Data entries:

§

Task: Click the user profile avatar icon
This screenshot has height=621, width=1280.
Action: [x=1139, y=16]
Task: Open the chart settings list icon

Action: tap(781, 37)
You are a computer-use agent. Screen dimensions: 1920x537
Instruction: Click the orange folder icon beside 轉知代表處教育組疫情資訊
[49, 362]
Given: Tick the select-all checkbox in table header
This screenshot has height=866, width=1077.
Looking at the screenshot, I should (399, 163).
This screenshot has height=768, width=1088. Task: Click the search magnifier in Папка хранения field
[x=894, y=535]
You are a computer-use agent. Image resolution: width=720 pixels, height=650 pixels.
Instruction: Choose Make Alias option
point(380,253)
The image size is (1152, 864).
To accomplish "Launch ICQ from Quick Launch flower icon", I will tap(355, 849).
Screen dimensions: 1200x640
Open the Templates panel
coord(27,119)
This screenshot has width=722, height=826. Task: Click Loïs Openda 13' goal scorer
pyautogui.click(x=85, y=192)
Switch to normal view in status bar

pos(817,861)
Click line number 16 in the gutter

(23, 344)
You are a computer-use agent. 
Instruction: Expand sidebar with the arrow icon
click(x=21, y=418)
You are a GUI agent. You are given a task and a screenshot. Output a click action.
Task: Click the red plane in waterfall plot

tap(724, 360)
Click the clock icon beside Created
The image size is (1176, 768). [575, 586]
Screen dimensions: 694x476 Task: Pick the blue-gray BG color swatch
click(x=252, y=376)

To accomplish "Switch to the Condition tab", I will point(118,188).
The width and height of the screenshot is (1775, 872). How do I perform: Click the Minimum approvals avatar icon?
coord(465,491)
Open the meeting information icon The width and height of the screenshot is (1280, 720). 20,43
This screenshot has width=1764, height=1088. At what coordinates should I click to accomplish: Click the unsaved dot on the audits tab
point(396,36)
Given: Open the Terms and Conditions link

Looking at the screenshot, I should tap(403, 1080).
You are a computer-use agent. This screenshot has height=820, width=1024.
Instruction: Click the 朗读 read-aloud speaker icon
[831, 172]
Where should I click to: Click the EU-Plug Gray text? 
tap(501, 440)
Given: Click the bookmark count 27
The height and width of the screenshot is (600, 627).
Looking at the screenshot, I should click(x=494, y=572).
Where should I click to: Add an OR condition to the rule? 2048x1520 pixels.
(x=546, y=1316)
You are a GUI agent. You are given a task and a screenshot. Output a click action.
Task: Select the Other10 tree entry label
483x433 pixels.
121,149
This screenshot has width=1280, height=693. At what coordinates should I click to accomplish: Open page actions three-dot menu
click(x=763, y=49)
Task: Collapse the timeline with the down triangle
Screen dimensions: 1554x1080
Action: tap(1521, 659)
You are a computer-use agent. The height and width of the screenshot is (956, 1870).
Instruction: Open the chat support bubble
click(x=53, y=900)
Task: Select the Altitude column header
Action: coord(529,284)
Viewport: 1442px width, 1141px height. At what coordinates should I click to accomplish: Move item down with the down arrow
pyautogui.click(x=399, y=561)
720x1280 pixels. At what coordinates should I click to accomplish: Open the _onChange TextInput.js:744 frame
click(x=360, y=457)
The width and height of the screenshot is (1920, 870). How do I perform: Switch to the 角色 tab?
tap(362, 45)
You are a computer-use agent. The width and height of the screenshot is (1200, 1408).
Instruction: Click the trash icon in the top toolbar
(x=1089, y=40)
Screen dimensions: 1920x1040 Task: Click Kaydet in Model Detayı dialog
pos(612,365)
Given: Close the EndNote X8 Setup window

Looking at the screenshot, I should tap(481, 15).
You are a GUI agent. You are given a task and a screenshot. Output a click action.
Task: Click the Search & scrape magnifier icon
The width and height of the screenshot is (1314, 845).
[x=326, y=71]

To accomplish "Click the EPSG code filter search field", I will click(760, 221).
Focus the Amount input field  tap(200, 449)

§

Problem requirements:
Take every line above where "computer" appears and copy it.

Solution for this problem:
You are a computer-use agent. Screen dimensions: 1920x537
You are a computer-use agent. Image resolution: width=720 pixels, height=650 pixels.
You are a computer-use agent. 
You are a computer-use agent. This screenshot has height=820, width=1024.
You are a computer-use agent. The height and width of the screenshot is (956, 1870).
You are a computer-use agent. The width and height of the screenshot is (1200, 1408).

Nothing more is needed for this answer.